**Required work**
Pull out each line of the material below that contains the string "size". Letter case matters.

**Rows**
-- begin --

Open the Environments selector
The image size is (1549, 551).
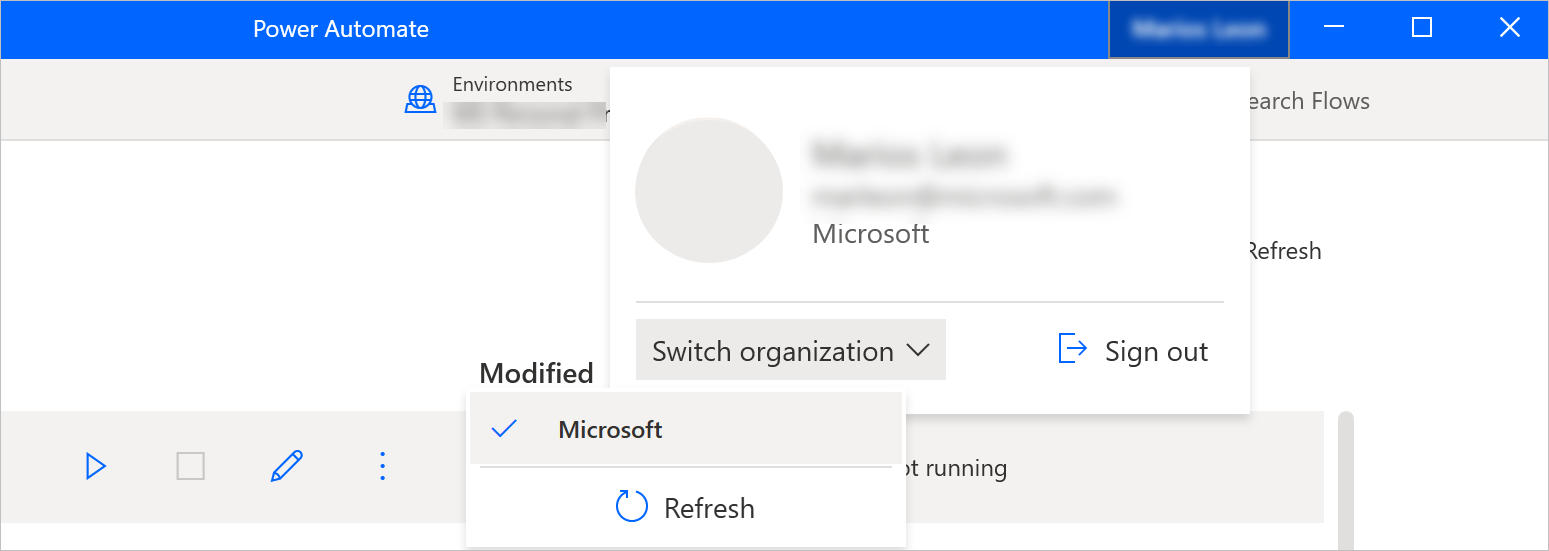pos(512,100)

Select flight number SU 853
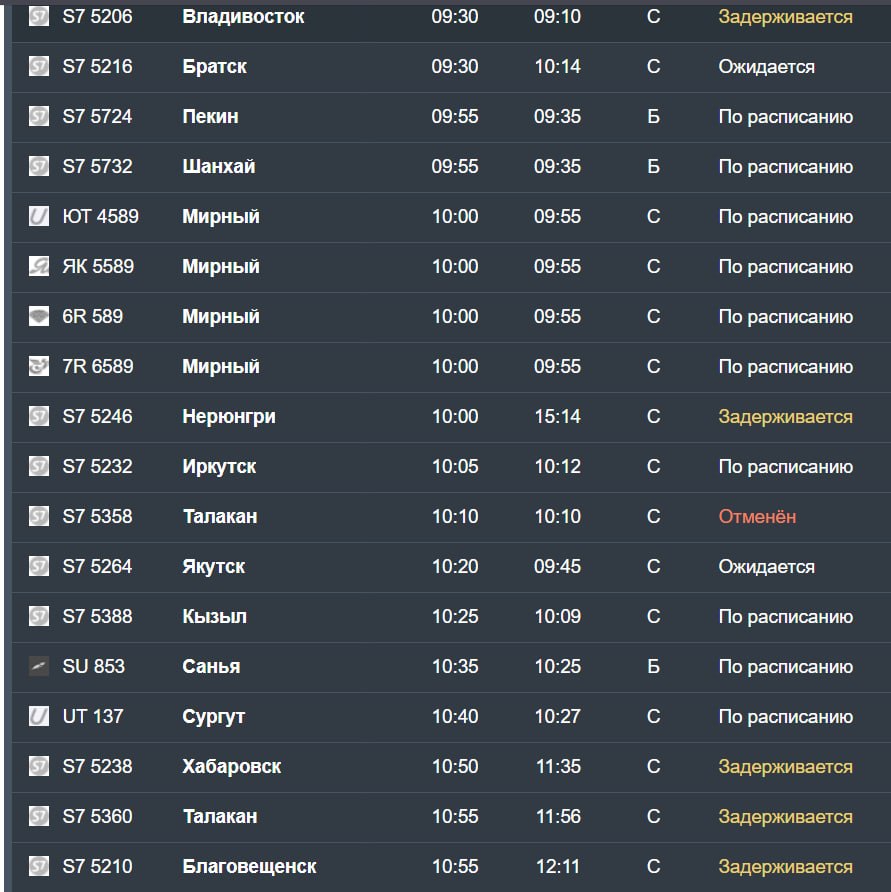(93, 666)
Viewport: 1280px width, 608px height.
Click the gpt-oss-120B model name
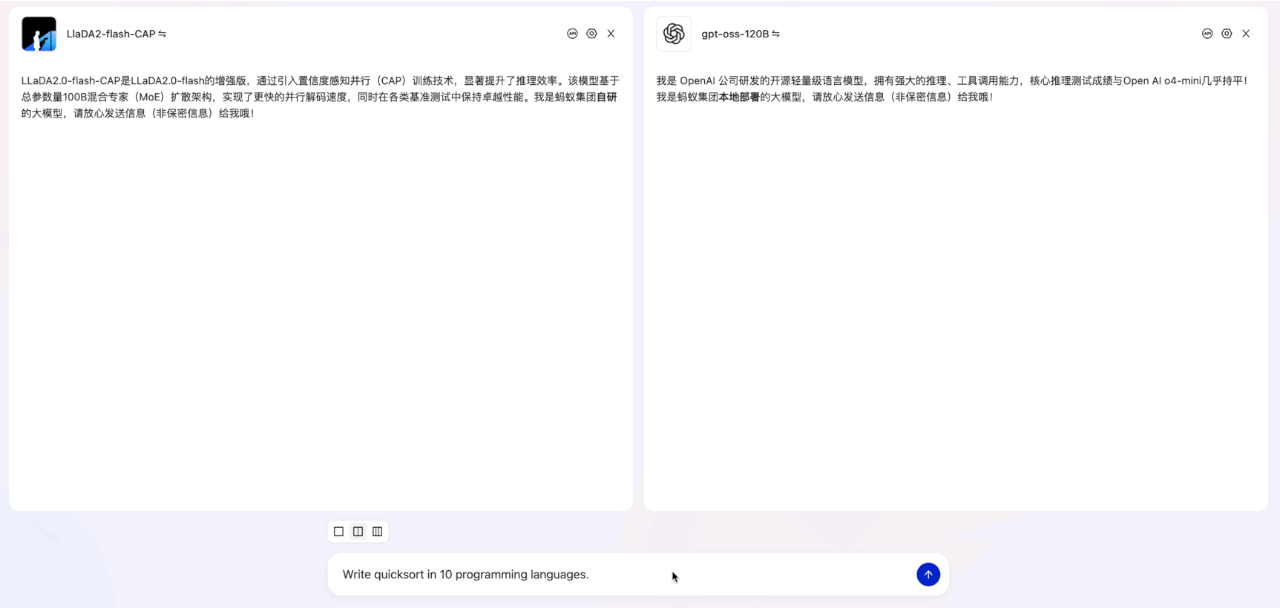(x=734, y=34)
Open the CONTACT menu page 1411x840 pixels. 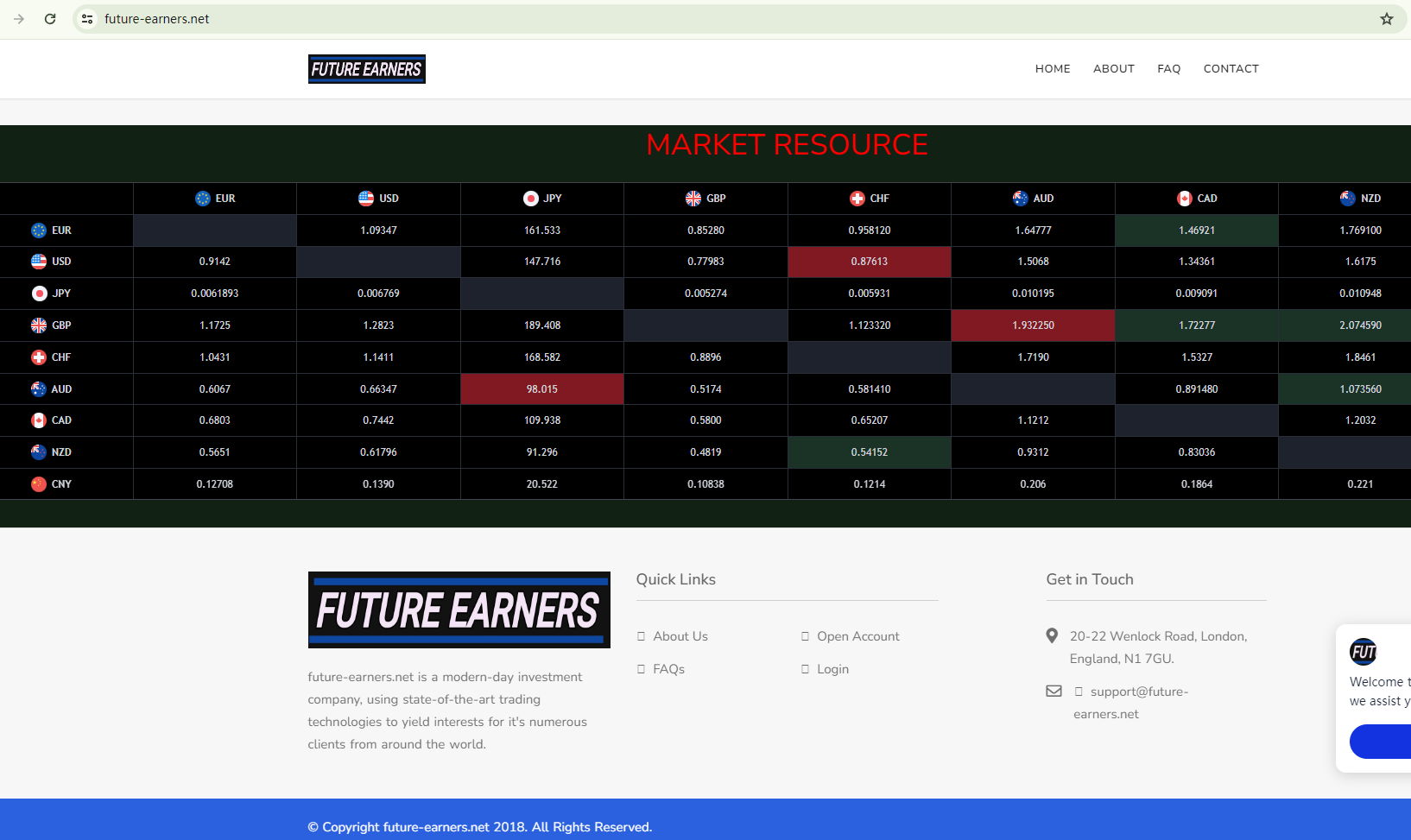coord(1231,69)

-- end --
-- begin --

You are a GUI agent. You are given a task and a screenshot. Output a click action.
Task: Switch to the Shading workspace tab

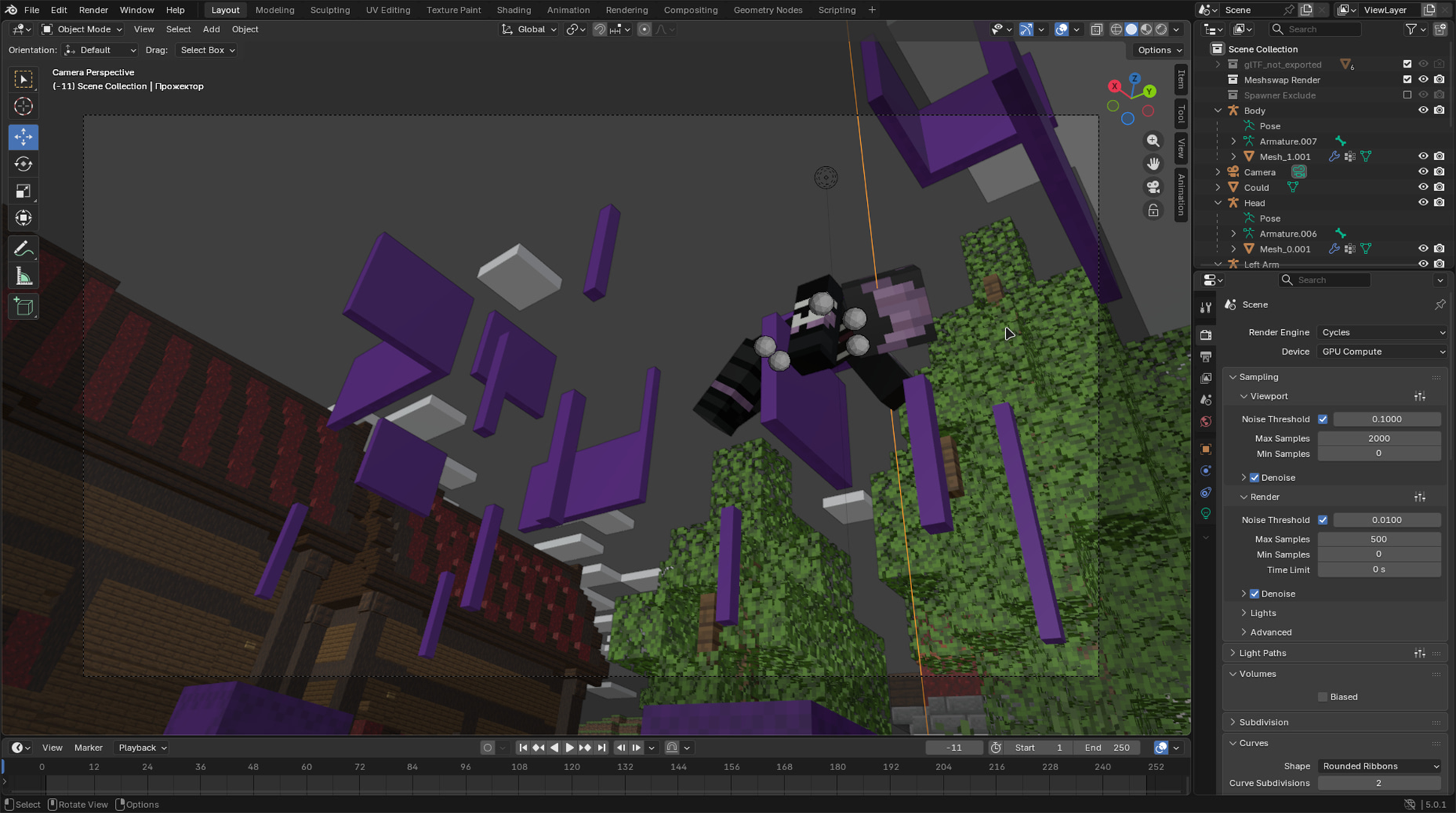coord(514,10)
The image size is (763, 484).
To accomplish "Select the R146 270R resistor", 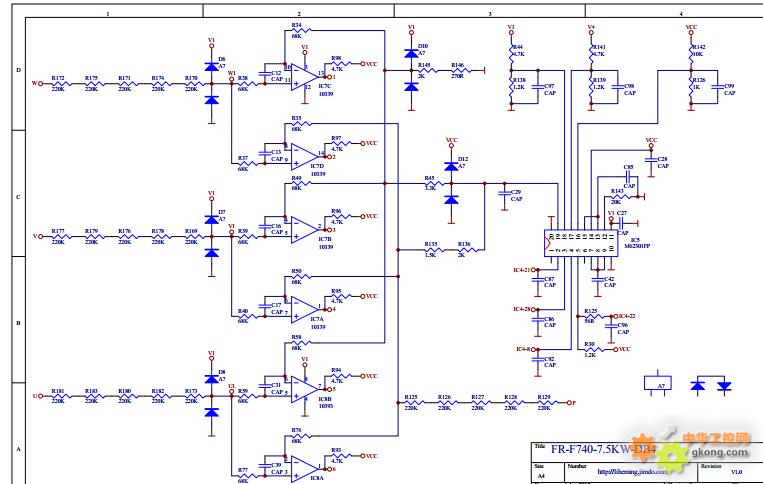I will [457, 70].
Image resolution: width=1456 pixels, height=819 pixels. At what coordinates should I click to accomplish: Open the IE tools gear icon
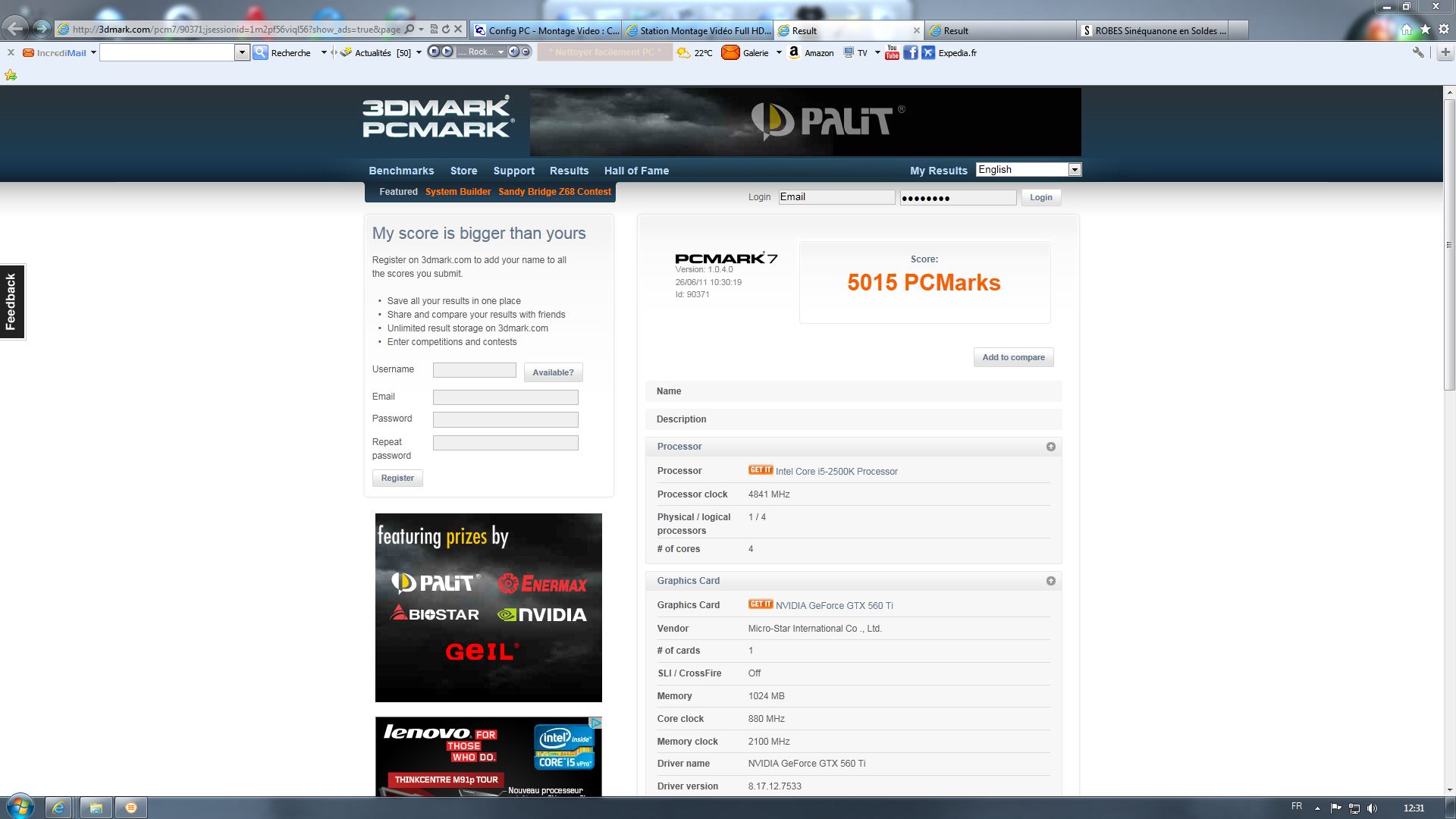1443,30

-- end --
-- begin --

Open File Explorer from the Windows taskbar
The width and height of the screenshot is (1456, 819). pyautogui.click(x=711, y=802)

-- end --

**Complete answer**
The image size is (1549, 551).
The image size is (763, 484).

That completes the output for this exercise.